The Australian government has drawn criticism for their detainment of the tennis player. Serbian President Aleksandar Vucic called the actions “harassment.”
“The whole of Serbia is with him and that our bodies are doing everything to see that the harassment of the world’s best tennis player is brought to an end immediately,” Vucic said.
Both Djokovic’s mother and father, Dijana and Srdjan Djokovic, spoke out against his detainment.
“They are keeping him as a prisoner,” his mother said. “It’s not fair. It’s not human.”
“If they don’t let him go in half [an] hour, we’ll gather in the streets, this is a battle for everyone,” his father said to Serbian news outlet Sputnik. “I have no clue what’s going on, they’ve kept my son in captivity for five hours now.”
On Jan. 9, the Australian government stated that guaranteed assurance of entry by a non-citizen into Australia does not exist, rather, there are criteria and conditions for entry as well as reasons for refusal or cancellation of a visa. The government agreed not to deport Djokovic until a court hearing which was held on Jan. 10.
These court proceedings did not go without commotion and interruption. Fans and supporters of Djokovic protested his detainment outside his lawyer’s office and outside the Federal Court of Australia. The fans surrounded a black car believed to be transporting Djokovic, stopping it in the street and banging on the windows while chanting, “Free Novak! Free Novak!”

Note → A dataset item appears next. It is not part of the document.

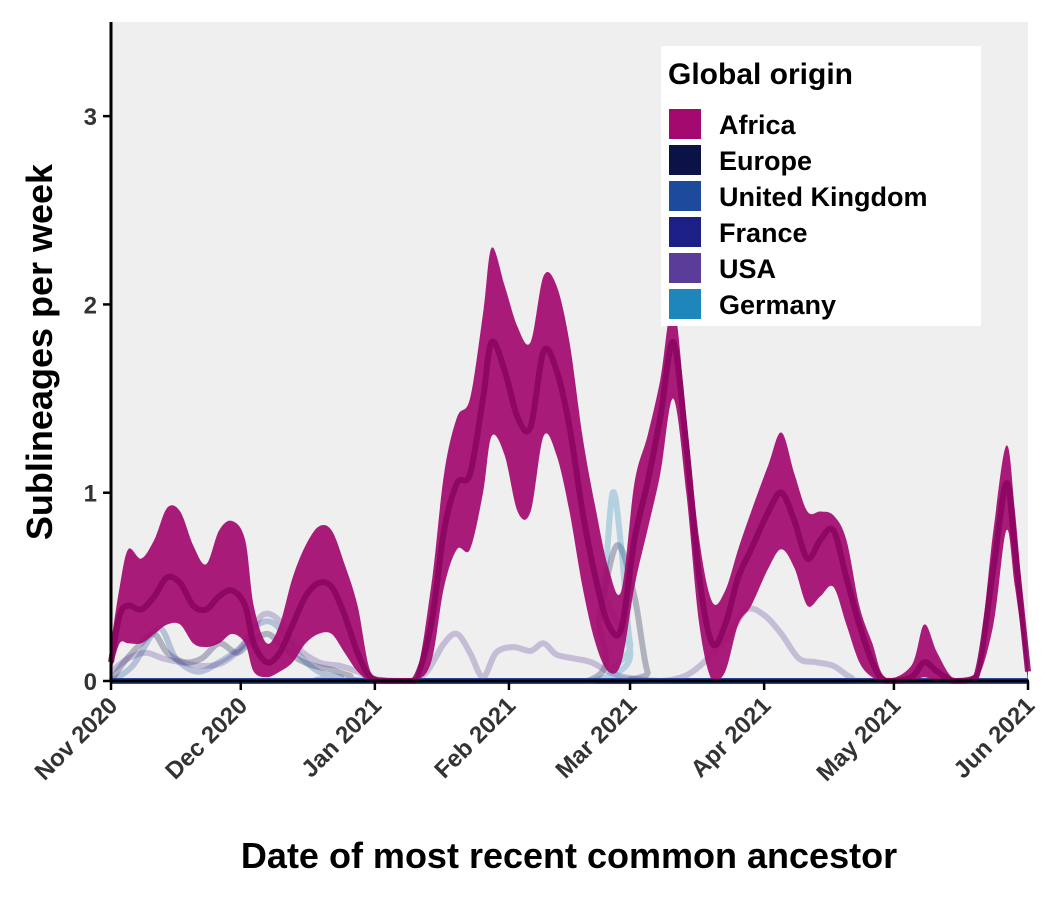 This screenshot has width=1050, height=900. What do you see at coordinates (685, 196) in the screenshot?
I see `legend-swatch-united-kingdom` at bounding box center [685, 196].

At one point police targeted the crowd with pepper spray.
Djokovic’s court hearing was held virtually due to COVID-19 restrictions. Although it was originally intended for the public to be allowed to watch as it happened, these plans quickly deteriorated. The court shared a Microsoft Teams link days prior to the hearing, but then shared a new link afterwards. The original link led reporters and the public to a stream of pornography and techno music, which was being streamed into the meeting by hackers.

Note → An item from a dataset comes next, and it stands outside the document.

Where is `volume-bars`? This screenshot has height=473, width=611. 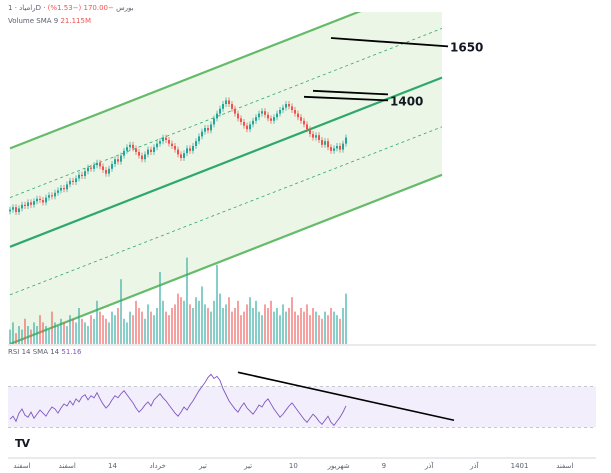
volume-bars is located at coordinates (178, 300).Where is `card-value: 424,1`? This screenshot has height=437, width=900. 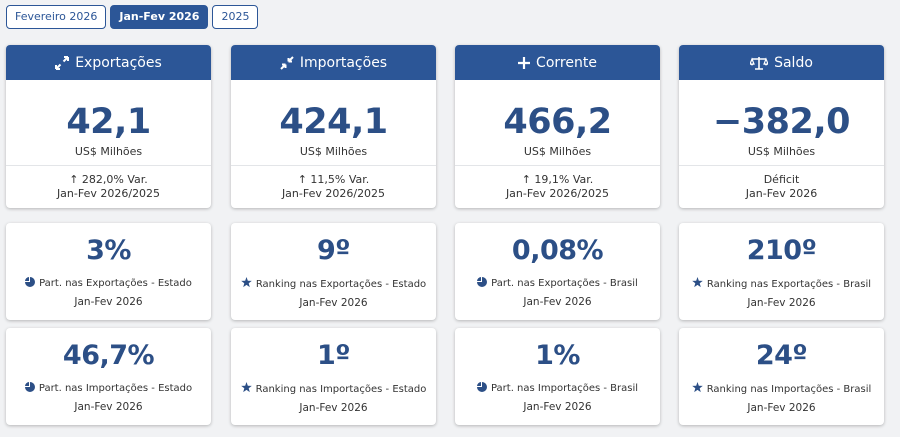
card-value: 424,1 is located at coordinates (334, 122).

“We’ve had techno blasting, giggling, shouting and someone is just saying ‘Nole’ repeatedly in a pained voice,” said Australian journalist Sarah Dankert according to Reuters.
The updated link led visitors to a crashed website from over-visitation. Due to the extreme levels of interference, the court later published a full transcript of the hearing as well as sharing a link to a YouTube video four hours into the hearing—right before the final ruling.
Djokovic won the court case, and was officially allowed to enter the country. Judge Anthony Kelley ruled the Australian government’s decision to revoke Djokovic’s visa was “unreasonable” and ordered his release from the hotel in which he was held.
“I am pleased and grateful that the judge overturned my visa cancellation,” Djokovic tweeted.
The final ruling was met with controversy, with some tennis players such as Spanish player Rafa Nadal sharing that he believed it was the fairest decision. But not everyone agreed.
“If he plays, the booing will be deafening,” said former American player Pam Shriver.
On Saturday Jan. 15, Djokovic was held for a second hearing. Three judges unanimously agreed to uphold the Australian Government’s decision to cancel his visa. The tennis star boarded a plane out of Australia on Sunday, unable to defend his title in the Australian Open.